Excerpt to read -
This would be nice, we had to write a little controller ourselves to get those applied.

Wondering what is the issue in extending existing machine controller in cluster-api to perform this task as well in the reconcile loop?

/assign @hardikdr

@hardikdr are you currently working on this?

@sidharthsurana do you believe this is a hard requirement for v1alpha1, or could it slip to v1alpha2?

@ncdc I don't this is a hard requirement from the cluster-api point of view for the v1alpha1 milestone. Given that individual provider implementations can implement these independently as well. I opened this Issue so that if we can figure out a provider agnostic way of implementing this behavior.

/milestone Next

@ncdc Yes I have started looking into it, I will soon be providing a proposal-doc for the same.

@hardikdr What is the progress of this? If you are not working, can I take this over?

@qiujian16 @xunpan @clyang82

/area api

@gyliu513 I had prepared and presented the proposal doc. There was not any conclusion though. Doc has to be converted into the defined template as well.
I am more than happy to collaborate with you, to push it forward.

Thanks @hardikdr , the doc looks good ;-)

@vincepri @detiber can you please post some comments to the design doc as well? I think this is a very important project for cluster life cycle management.

The linked doc proposes full management of Labels, Annotations, and Taints for Machines. It might be better to initial target initial state (Labels and Taints are already supported in this manner if using kubeadm for bootstrapping).

Given task A -
Copy the part of the cluster-api thread starting at "This would be" and ending at "implementing this behavior.".
Given task B -
In the cluster-api thread, what does the linked doc propose full management of for Machines?

Data segment -
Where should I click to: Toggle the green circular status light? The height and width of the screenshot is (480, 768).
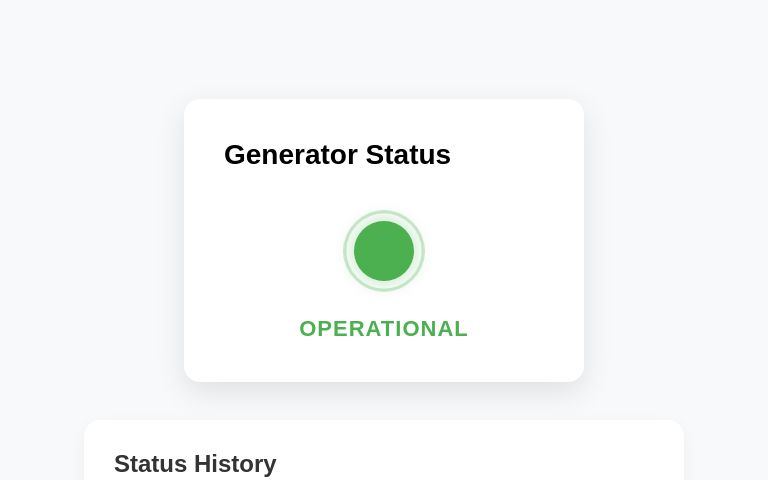(384, 251)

Right answer A -
This would be nice, we had to write a little controller ourselves to get those applied.

Wondering what is the issue in extending existing machine controller in cluster-api to perform this task as well in the reconcile loop?

/assign @hardikdr

@hardikdr are you currently working on this?

@sidharthsurana do you believe this is a hard requirement for v1alpha1, or could it slip to v1alpha2?

@ncdc I don't this is a hard requirement from the cluster-api point of view for the v1alpha1 milestone. Given that individual provider implementations can implement these independently as well. I opened this Issue so that if we can figure out a provider agnostic way of implementing this behavior.

Right answer B -
Labels, Annotations, and Taints.